Exact Certification of Neural Networks and Partition Aggregation Ensembles against Label Poisoning
Ajinkya Mohgaonkar 1, Lukas Gosch 1,2,3, Mahalakshmi Sabanayagam 1,4, Debarghya Ghoshdastidar 1, Stephan Günnemann 1,2,3
Published on arXiv
2604.11416
Data Poisoning Attack
OWASP ML Top 10 — ML02
Key Finding
Certifies up to 26.5% more label flips in median on CIFAR-10 compared to existing black-box approaches while requiring 100 times fewer partitions
EnsembleCert
Novel technique introduced
Label-flipping attacks, which corrupt training labels to induce misclassifications at inference, remain a major threat to supervised learning models. This drives the need for robustness certificates that provide formal guarantees about a model's robustness under adversarially corrupted labels. Existing certification frameworks rely on ensemble techniques such as smoothing or partition-aggregation, but treat the corresponding base classifiers as black boxes, yielding overly conservative guarantees. We introduce EnsembleCert, the first certification framework for partition-aggregation ensembles that utilizes white-box knowledge of the base classifiers.
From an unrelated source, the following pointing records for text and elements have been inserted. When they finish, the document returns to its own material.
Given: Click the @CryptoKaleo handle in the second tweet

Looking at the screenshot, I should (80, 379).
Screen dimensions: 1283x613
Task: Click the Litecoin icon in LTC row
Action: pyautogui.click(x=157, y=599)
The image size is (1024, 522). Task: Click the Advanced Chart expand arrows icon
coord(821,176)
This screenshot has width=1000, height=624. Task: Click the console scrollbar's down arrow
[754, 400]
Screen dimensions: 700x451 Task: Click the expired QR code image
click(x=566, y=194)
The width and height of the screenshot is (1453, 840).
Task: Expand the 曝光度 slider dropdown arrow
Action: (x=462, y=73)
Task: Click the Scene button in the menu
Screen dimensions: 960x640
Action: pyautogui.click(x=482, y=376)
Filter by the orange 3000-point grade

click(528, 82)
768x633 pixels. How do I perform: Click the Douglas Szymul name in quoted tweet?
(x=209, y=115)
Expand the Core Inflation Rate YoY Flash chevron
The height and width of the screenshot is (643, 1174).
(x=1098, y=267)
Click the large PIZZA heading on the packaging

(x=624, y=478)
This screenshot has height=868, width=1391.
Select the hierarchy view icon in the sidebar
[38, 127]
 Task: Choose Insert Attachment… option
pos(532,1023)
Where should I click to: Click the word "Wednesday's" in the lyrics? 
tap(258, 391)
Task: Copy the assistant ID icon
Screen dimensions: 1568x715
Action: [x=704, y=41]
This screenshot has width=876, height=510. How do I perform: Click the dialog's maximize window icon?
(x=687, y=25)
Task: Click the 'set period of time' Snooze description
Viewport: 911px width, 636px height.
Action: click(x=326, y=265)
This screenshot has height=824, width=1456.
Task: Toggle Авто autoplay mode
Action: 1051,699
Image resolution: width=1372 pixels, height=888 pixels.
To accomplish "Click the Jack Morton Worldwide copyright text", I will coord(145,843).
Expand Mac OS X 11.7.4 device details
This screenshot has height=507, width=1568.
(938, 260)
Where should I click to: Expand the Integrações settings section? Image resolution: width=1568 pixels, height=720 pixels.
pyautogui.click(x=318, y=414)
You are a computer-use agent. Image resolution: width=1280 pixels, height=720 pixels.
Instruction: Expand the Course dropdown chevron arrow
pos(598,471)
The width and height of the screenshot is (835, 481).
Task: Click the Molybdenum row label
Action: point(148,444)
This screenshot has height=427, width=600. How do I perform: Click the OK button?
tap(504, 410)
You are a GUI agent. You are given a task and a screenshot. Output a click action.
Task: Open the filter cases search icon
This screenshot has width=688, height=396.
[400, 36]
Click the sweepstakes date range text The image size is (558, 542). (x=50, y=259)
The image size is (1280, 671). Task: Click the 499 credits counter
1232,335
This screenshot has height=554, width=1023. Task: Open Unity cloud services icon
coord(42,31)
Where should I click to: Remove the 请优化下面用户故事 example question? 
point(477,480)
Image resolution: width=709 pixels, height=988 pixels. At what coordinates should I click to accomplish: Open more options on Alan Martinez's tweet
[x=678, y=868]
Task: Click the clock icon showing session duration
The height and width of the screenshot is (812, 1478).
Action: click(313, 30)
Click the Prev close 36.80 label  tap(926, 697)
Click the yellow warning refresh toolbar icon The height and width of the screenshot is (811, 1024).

Concretely, EnsembleCert yields tighter guarantees than black-box approaches by aggregating per-partition white-box certificates to compute ensemble-level guarantees in polynomial time. To extract white-box knowledge from the base classifiers efficiently, we develop ScaLabelCert, a method that leverages the equivalence between sufficiently wide neural networks and kernel methods using the neural tangent kernel. ScaLabelCert yields the first exact, polynomial-time calculable certificate for neural networks against label-flipping attacks. EnsembleCert is either on par, or significantly outperforms the existing partition-based black box certificates. Exemplary, on CIFAR-10, our method can certify upto +26.5% more label flips in median over the test set compared to the existing black-box approach while requiring 100 times fewer partitions, thus, challenging the prevailing notion that heavy partitioning is a necessity for strong certified robustness.
Key Contributions
- EnsembleCert: first white-box certification framework for partition-aggregation ensembles against label poisoning
- ScaLabelCert: first exact, polynomial-time certificate for neural networks against label-flipping using neural tangent kernels
- Achieves +26.5% stronger median certification on CIFAR-10 with 100x fewer partitions than black-box baselines
🛡️ Threat Analysis
Label-flipping attacks are a classic form of data poisoning where an adversary corrupts training labels to degrade model performance. The paper proposes certification (defense) methods that provide formal robustness guarantees against such poisoning attacks.